**ACTION ITEM**: Reproduce the following material line for line, changing nothing.

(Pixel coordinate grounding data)
....
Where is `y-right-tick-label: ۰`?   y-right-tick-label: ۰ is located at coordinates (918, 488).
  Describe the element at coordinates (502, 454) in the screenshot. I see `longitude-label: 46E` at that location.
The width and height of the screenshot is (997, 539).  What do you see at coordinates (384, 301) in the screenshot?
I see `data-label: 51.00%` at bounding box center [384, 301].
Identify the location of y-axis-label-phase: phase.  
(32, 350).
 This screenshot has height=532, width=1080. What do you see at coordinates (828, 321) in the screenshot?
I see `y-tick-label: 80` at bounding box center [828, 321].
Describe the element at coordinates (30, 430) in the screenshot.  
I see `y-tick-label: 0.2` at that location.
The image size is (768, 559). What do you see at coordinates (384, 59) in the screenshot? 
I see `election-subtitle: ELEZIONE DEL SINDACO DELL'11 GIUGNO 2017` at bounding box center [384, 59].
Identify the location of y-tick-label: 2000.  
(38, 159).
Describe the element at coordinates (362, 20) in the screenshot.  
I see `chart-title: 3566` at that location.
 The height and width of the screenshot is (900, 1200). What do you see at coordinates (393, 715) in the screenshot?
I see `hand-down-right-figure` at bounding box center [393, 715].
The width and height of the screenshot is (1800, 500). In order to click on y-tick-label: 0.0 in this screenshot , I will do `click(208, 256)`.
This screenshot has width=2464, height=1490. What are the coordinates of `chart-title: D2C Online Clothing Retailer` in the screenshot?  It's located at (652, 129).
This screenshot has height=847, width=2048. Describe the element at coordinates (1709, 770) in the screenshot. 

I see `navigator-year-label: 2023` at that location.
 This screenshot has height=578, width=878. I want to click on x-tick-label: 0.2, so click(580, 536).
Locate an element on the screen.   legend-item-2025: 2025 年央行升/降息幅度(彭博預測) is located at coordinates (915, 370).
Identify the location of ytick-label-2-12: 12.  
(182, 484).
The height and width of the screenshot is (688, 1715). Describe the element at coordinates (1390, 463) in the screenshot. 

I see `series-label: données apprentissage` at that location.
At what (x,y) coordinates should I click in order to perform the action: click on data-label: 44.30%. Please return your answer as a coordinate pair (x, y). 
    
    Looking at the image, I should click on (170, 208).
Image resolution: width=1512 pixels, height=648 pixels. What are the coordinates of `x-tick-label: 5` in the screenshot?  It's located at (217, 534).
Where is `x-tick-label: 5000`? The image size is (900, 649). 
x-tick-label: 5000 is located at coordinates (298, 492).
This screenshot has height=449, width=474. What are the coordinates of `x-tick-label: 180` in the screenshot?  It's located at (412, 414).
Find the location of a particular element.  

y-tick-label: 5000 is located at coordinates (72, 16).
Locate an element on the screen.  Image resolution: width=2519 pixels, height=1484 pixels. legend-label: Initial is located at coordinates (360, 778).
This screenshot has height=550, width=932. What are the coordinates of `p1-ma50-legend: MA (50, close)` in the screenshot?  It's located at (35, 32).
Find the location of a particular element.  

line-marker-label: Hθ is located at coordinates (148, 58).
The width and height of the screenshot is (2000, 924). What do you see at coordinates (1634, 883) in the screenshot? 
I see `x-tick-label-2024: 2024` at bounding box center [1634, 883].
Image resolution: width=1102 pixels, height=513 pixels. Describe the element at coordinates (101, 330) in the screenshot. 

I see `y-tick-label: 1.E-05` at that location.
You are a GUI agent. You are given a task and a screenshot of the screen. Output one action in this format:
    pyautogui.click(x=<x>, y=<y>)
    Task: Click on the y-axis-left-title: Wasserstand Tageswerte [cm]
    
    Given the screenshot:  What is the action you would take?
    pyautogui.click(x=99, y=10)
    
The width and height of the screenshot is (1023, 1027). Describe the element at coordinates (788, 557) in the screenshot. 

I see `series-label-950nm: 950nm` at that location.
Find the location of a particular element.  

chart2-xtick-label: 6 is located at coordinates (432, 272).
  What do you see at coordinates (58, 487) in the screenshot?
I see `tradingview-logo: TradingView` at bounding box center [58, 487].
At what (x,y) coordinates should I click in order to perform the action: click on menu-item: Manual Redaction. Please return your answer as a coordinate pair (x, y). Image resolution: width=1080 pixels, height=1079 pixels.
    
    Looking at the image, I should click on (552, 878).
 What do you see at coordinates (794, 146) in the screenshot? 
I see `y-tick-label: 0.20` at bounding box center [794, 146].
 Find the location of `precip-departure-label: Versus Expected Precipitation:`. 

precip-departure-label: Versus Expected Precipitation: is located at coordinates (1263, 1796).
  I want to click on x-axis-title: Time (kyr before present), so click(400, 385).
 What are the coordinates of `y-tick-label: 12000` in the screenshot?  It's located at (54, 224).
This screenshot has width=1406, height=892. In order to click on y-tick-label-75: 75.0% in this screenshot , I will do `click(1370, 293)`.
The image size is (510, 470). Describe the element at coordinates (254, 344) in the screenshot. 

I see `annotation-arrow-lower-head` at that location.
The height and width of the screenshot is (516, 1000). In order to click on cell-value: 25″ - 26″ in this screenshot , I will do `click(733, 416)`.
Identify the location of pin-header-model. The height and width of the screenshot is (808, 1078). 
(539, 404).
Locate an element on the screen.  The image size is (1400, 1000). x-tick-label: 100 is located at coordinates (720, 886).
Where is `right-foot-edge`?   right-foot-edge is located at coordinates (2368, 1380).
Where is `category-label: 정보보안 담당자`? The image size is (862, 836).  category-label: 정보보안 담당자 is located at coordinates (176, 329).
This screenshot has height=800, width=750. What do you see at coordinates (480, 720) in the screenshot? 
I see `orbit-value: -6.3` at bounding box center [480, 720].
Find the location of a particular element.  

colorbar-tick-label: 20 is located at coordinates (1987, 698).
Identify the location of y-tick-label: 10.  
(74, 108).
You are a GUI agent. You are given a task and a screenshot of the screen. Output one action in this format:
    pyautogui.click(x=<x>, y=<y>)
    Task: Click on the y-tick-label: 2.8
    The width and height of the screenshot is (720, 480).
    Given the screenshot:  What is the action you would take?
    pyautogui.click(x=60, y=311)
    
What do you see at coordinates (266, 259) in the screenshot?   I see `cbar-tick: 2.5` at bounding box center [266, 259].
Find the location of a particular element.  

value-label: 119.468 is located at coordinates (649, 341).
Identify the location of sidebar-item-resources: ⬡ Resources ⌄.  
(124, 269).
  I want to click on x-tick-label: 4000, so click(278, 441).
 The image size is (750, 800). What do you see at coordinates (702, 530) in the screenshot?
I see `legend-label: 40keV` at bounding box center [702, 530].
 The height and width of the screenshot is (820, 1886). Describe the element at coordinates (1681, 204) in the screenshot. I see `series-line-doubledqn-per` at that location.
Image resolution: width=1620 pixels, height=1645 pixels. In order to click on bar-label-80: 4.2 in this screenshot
....
**ANSWER BOX**:
Where is `y-right-tick-label: ۰`?   y-right-tick-label: ۰ is located at coordinates (918, 488).
  Describe the element at coordinates (502, 454) in the screenshot. I see `longitude-label: 46E` at that location.
The width and height of the screenshot is (997, 539).  What do you see at coordinates (384, 301) in the screenshot?
I see `data-label: 51.00%` at bounding box center [384, 301].
Identify the location of y-axis-label-phase: phase.  
(32, 350).
 This screenshot has height=532, width=1080. What do you see at coordinates (828, 321) in the screenshot?
I see `y-tick-label: 80` at bounding box center [828, 321].
Describe the element at coordinates (30, 430) in the screenshot.  
I see `y-tick-label: 0.2` at that location.
The image size is (768, 559). What do you see at coordinates (384, 59) in the screenshot? 
I see `election-subtitle: ELEZIONE DEL SINDACO DELL'11 GIUGNO 2017` at bounding box center [384, 59].
Identify the location of y-tick-label: 2000.  
(38, 159).
Describe the element at coordinates (362, 20) in the screenshot.  
I see `chart-title: 3566` at that location.
 The height and width of the screenshot is (900, 1200). What do you see at coordinates (393, 715) in the screenshot?
I see `hand-down-right-figure` at bounding box center [393, 715].
The width and height of the screenshot is (1800, 500). In order to click on y-tick-label: 0.0 in this screenshot , I will do `click(208, 256)`.
This screenshot has width=2464, height=1490. What are the coordinates of `chart-title: D2C Online Clothing Retailer` in the screenshot?  It's located at (652, 129).
This screenshot has height=847, width=2048. Describe the element at coordinates (1709, 770) in the screenshot. 

I see `navigator-year-label: 2023` at that location.
 This screenshot has height=578, width=878. I want to click on x-tick-label: 0.2, so click(580, 536).
Locate an element on the screen.   legend-item-2025: 2025 年央行升/降息幅度(彭博預測) is located at coordinates (915, 370).
Identify the location of ytick-label-2-12: 12.  
(182, 484).
The height and width of the screenshot is (688, 1715). Describe the element at coordinates (1390, 463) in the screenshot. 

I see `series-label: données apprentissage` at that location.
At what (x,y) coordinates should I click in order to perform the action: click on data-label: 44.30%. Please return your answer as a coordinate pair (x, y). 
    
    Looking at the image, I should click on (170, 208).
Image resolution: width=1512 pixels, height=648 pixels. What are the coordinates of `x-tick-label: 5` in the screenshot?  It's located at (217, 534).
Where is `x-tick-label: 5000`? The image size is (900, 649). 
x-tick-label: 5000 is located at coordinates (298, 492).
This screenshot has height=449, width=474. What are the coordinates of `x-tick-label: 180` in the screenshot?  It's located at (412, 414).
Find the location of a particular element.  

y-tick-label: 5000 is located at coordinates (72, 16).
Locate an element on the screen.  Image resolution: width=2519 pixels, height=1484 pixels. legend-label: Initial is located at coordinates (360, 778).
This screenshot has height=550, width=932. What are the coordinates of `p1-ma50-legend: MA (50, close)` in the screenshot?  It's located at (35, 32).
Find the location of a particular element.  

line-marker-label: Hθ is located at coordinates (148, 58).
The width and height of the screenshot is (2000, 924). What do you see at coordinates (1634, 883) in the screenshot? 
I see `x-tick-label-2024: 2024` at bounding box center [1634, 883].
Image resolution: width=1102 pixels, height=513 pixels. Describe the element at coordinates (101, 330) in the screenshot. 

I see `y-tick-label: 1.E-05` at that location.
You are a GUI agent. You are given a task and a screenshot of the screen. Output one action in this format:
    pyautogui.click(x=<x>, y=<y>)
    Task: Click on the y-axis-left-title: Wasserstand Tageswerte [cm]
    
    Given the screenshot:  What is the action you would take?
    pyautogui.click(x=99, y=10)
    
The width and height of the screenshot is (1023, 1027). Describe the element at coordinates (788, 557) in the screenshot. 

I see `series-label-950nm: 950nm` at that location.
Find the location of a particular element.  

chart2-xtick-label: 6 is located at coordinates (432, 272).
  What do you see at coordinates (58, 487) in the screenshot?
I see `tradingview-logo: TradingView` at bounding box center [58, 487].
At what (x,y) coordinates should I click in order to perform the action: click on menu-item: Manual Redaction. Please return your answer as a coordinate pair (x, y). Image resolution: width=1080 pixels, height=1079 pixels.
    
    Looking at the image, I should click on (552, 878).
 What do you see at coordinates (794, 146) in the screenshot? 
I see `y-tick-label: 0.20` at bounding box center [794, 146].
 Find the location of `precip-departure-label: Versus Expected Precipitation:`. 

precip-departure-label: Versus Expected Precipitation: is located at coordinates (1263, 1796).
  I want to click on x-axis-title: Time (kyr before present), so click(400, 385).
 What are the coordinates of `y-tick-label: 12000` in the screenshot?  It's located at (54, 224).
This screenshot has width=1406, height=892. In order to click on y-tick-label-75: 75.0% in this screenshot , I will do `click(1370, 293)`.
The image size is (510, 470). Describe the element at coordinates (254, 344) in the screenshot. 

I see `annotation-arrow-lower-head` at that location.
The height and width of the screenshot is (516, 1000). In order to click on cell-value: 25″ - 26″ in this screenshot , I will do `click(733, 416)`.
Identify the location of pin-header-model. The height and width of the screenshot is (808, 1078). 
(539, 404).
Locate an element on the screen.  The image size is (1400, 1000). x-tick-label: 100 is located at coordinates (720, 886).
Where is `right-foot-edge`?   right-foot-edge is located at coordinates (2368, 1380).
Where is `category-label: 정보보안 담당자`? The image size is (862, 836).  category-label: 정보보안 담당자 is located at coordinates (176, 329).
This screenshot has height=800, width=750. What do you see at coordinates (480, 720) in the screenshot? 
I see `orbit-value: -6.3` at bounding box center [480, 720].
Find the location of a particular element.  

colorbar-tick-label: 20 is located at coordinates (1987, 698).
Identify the location of y-tick-label: 10.  
(74, 108).
You are a GUI agent. You are given a task and a screenshot of the screen. Output one action in this format:
    pyautogui.click(x=<x>, y=<y>)
    Task: Click on the y-tick-label: 2.8
    The width and height of the screenshot is (720, 480).
    Given the screenshot:  What is the action you would take?
    pyautogui.click(x=60, y=311)
    
What do you see at coordinates (266, 259) in the screenshot?   I see `cbar-tick: 2.5` at bounding box center [266, 259].
Find the location of a particular element.  

value-label: 119.468 is located at coordinates (649, 341).
Identify the location of sidebar-item-resources: ⬡ Resources ⌄.  
(124, 269).
  I want to click on x-tick-label: 4000, so click(278, 441).
 The image size is (750, 800). What do you see at coordinates (702, 530) in the screenshot?
I see `legend-label: 40keV` at bounding box center [702, 530].
 The height and width of the screenshot is (820, 1886). Describe the element at coordinates (1681, 204) in the screenshot. I see `series-line-doubledqn-per` at that location.
Image resolution: width=1620 pixels, height=1645 pixels. In order to click on bar-label-80: 4.2 in this screenshot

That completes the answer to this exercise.